Related to this post is more evidence that a little bad press doesn’t mean much if you get to keep your job:
Citizens Against Government Waste has ranked Mr. Stevens No. 1 every year since it began calculating lawmakers’ proficiency at bringing home pork in 2000. In 2005, Mr. Stevens brought home more than $645 million, or $984.85 for each Alaskan, the group says.

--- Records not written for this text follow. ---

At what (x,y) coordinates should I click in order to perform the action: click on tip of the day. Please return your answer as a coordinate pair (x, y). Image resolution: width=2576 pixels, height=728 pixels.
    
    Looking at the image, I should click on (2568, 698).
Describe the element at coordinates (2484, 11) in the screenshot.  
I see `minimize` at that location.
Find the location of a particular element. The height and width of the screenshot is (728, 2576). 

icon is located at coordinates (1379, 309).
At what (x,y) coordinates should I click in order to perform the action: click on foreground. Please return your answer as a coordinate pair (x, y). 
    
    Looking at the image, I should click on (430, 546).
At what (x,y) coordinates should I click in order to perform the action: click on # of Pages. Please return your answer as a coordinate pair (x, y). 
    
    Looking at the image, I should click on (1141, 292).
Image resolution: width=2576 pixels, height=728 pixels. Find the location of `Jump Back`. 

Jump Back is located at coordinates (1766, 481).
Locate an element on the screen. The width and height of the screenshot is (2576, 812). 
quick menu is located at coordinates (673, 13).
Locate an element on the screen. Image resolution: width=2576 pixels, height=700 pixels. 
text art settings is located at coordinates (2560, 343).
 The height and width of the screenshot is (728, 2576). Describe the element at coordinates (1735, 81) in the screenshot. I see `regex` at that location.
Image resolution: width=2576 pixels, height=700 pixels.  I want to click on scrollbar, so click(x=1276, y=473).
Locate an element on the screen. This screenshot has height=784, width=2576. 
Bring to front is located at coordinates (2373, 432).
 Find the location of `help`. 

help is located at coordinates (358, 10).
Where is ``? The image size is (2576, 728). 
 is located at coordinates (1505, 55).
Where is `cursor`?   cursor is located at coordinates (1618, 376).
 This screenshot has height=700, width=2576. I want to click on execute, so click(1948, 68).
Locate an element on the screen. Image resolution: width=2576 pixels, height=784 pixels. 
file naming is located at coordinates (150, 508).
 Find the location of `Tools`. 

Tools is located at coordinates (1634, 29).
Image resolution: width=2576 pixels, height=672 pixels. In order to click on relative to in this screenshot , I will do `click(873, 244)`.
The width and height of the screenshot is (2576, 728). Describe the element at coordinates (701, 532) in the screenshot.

And yet there’s always another story like this:
Tom Wilson is faced with a problem that many city administrators would envy: How to spend $1.5 million on a bus stop. Mr. Wilson, Anchorage’s director of public transportation, has all that money for a new and improved bus stop outside the Anchorage Museum of History and Art thanks to Republican Sen. Ted Stevens — whom Alaskans call “Uncle Ted” for his prodigious ability to secure federal dollars for his home state. Mr. Wilson is prepared to think big. The bus stop there now is a simple steel-and-glass, three-sided enclosure. Mr. Wilson wants better lighting and seating. He also likes the idea of heated sidewalks that would remain free of snow and ice, and he thinks electronic signs would be nice. “It is going to be a showpiece stop,” Mr. Wilson said. He acknowledges that the money has put him in an awkward position. “We have a senator that gave us that money, and I certainly won’t want to appear ungrateful,” he said. At the same time, he does not want the public to think the city is wasting the money. So “if it only takes us $500,000 to do it, that’s what we will spend.” That is still five to 50 times the typical cost of bus stop improvements in Anchorage. The money was contained in a $388 billion spending bill passed by Congress in November, when Mr. Stevens was head of the Senate Appropriations Committee.